They experience an expansion of being, an empowerment.  This empowerment authorizes them for ministry and mission.  They preach the gospel to every race, nation, and tongue already assembled in Jerusalem for the pilgrim feast of Pentecost.  It is an empowerment sparked by acts of inclusion rather than exclusion…Mutuality rather than subordination is the mark of the spirit’s empowerment…

When I was about 13 or 14, my father asked me to ride along with him as he cultivated a field of corn.  It was a tricky job.  The sharp blades of the cultivator had to pass between the rows of corn.  If we had veered a few inches to the left or to the right, we would have plowed out four rows of tender young corn plants.  The John Deere Model 70 did not have power steering, so holding the tractor and cultivator in a straight path was not always easy. 

After a few rounds down the 20-acre field, my father asked me if I would like to try driving.  Reluctantly, I sat down behind the steering wheel, popped the clutch, and took off down the field.  Steering was harder than it looked.  Forty feet of corn, in a four-row swath, were plowed out before I had driven five minutes.  My father gently gave me a few suggestions as I went awkwardly—and destructively—down the field and back.  After a few more rounds, my father asked me to stop the tractor.  I thought he had endured all the pain he could.  The carnage in the corn field was overwhelming.  He would tell me to stop.  I obviously was not controlling the tractor and cultivator.

Instead, my father dropped to the ground and said he had some chores to do in the barn.  I was to finish the field and then come in for lunch.  All morning long, in my father’s absence, I plied my way back and forth across the corn field.  Huge sections of corn were torn out, roots exposed to the drying sun, and stalks prematurely sliced down.  But by noon I learned to handled the tractor and the cultivator.

My father’s absence was a sign to me that he trusted himself and what he taught me.  It also signaled that he trusted me.  His absence was empowering rather than disabling.  It authorized me to trust myself and trust what he had taught me.  I would never have learned to cultivate corn had I worked anxiously under his critical eye, hanging on his every gesture and comment.

That is the meaning of Ascension and Pentecost.  Jesus’ withdrawal becomes an empowering absence.  It is a sign that he trusts what he has taught us enough to set us free.  He refuses to allow us to depend upon him.  We cannot cling to him but must learn to discover his authority among ourselves.  Thus, he tells Mary not to cling to him but to return to the community of his disciples. (John 20:17).  This sense of empowerment and authorization is exhilarating.  It is like tongues of fire.  We name that experience the Spirit of the Living God.

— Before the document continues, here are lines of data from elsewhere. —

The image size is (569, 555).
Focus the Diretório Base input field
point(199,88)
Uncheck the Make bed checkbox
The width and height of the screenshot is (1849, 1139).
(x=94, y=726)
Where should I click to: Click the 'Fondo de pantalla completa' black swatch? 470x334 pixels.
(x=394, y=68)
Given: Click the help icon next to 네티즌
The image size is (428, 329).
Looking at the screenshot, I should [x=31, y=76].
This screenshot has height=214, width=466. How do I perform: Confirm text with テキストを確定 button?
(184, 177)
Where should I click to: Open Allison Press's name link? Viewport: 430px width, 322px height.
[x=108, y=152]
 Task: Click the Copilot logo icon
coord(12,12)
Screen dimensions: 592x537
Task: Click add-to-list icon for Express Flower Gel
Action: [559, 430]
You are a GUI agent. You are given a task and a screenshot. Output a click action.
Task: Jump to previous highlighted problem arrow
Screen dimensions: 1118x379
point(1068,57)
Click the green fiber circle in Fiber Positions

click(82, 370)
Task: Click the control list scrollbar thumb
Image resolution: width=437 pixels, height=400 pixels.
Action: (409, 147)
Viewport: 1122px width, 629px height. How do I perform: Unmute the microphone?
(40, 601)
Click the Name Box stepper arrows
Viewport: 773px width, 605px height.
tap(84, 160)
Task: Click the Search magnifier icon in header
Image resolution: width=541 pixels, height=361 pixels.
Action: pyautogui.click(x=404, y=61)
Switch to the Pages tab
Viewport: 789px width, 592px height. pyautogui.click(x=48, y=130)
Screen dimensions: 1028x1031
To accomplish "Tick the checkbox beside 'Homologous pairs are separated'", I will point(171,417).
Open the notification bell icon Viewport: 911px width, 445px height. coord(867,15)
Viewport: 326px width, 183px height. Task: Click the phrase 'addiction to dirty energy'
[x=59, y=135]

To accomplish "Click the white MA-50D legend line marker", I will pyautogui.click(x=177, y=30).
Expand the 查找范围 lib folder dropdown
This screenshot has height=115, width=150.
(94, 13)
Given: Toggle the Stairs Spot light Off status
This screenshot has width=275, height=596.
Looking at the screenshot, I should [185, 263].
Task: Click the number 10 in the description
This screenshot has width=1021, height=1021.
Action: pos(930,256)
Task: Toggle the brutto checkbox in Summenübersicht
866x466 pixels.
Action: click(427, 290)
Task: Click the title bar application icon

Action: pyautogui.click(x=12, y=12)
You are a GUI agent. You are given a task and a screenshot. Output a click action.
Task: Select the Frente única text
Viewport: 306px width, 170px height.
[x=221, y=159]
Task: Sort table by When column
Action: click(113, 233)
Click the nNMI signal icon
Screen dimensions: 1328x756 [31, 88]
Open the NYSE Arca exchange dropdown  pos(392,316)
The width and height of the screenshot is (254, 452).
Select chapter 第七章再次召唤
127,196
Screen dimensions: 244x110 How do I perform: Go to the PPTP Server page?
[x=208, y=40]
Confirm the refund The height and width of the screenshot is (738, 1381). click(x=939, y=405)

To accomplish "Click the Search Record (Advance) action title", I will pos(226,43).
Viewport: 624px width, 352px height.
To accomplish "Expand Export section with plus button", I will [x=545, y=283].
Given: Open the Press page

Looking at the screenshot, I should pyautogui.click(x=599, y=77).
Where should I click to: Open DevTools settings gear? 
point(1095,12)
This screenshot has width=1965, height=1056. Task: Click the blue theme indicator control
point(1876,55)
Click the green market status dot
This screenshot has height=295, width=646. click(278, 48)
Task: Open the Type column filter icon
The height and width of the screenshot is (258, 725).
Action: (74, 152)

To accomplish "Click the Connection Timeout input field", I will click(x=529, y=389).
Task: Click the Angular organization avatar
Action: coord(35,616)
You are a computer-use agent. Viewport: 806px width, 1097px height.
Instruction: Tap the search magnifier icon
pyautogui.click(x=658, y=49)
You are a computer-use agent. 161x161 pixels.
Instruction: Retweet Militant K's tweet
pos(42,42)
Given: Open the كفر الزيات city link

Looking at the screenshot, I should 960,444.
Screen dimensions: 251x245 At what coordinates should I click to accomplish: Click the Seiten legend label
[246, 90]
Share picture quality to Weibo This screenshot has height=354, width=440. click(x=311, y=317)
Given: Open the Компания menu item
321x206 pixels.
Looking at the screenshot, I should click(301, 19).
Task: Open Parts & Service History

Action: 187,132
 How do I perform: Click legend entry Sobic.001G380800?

We honor Jesus’ absence when we refuse to become little authorities, trying to fill up Jesus’ absence.  We honor Jesus’ absence when we help others experience the Holy Spirit through mutual collaboration rather than by making them passive, dependent, or subservient to our authority. (From Building God’s People:  A Workbook for Empowering Servant Leaders, by Thomas R. Hawkins, (Nashville, TN:  Discipleship Resources, 1990), 7-9)

 

1)      What meaning does this passage hold for you?

2)      What does this “Holy Absence” mean for you?

3)      Why is that difficult for us to grasp?

 

 

Some Quotes for Further Reflection:

The noblest prayer is when [one] who prays is inwardly transformed into what [one] kneels before. (Angelus Silesius, 17th century)

 

The ultimate goal is to transform the world into the kind of world God had in mind when God created it. (Harold Kushner)

 

As Annie Dillard once put it, “We’ve got to jump off cliffs all the time and build our wings on the way down.”…I don’t think transformation of any kind at all happens in this world of ours without some effort, some cost, and the willingness to leave something behind…But I think that when we begin to build our wings, it makes a difference in the world around us not because we seem dramatically other than who we once were, but because what we begin to offer back to the world is a little closer to what the world actually needs. (Kathleen McTigue, from “Build Your Wings on the Way Down”, 2006)

 

 

Closing

 

Let me bathe in your words.

Let me soak up your silence.

Let me hear your voice.

Let me enter your quiet.

Let me tell out your stories.

Let me enclose them within me.

Let me be the spaces between phrases where you make your home.

Amen.

(Jan L. Richardson, In Wisdom’s Path, p. 96)

 

 

Proper 28B: Yearning

Longing for GodOLD TESTAMENT: 1 Samuel 1: 4-20

To read the Old Testament passage

The household of Elkanah and his wives Hannah and Penninah does not look promising at first. It looks instead like a figure for all Israel: Elkanah comes from a distinguished line, and he is pious according to the order of the day, but the household is marked by internal conflict. Penninah has children, but Hannah, whom Elkanah loves, has none. The LORD has “closed her womb.” For this Penninah “provoke[s] her severely,” year after year. Like Israel, the household is torn by rivalry. And like Israel, its future – at least through Hannah – is in doubt.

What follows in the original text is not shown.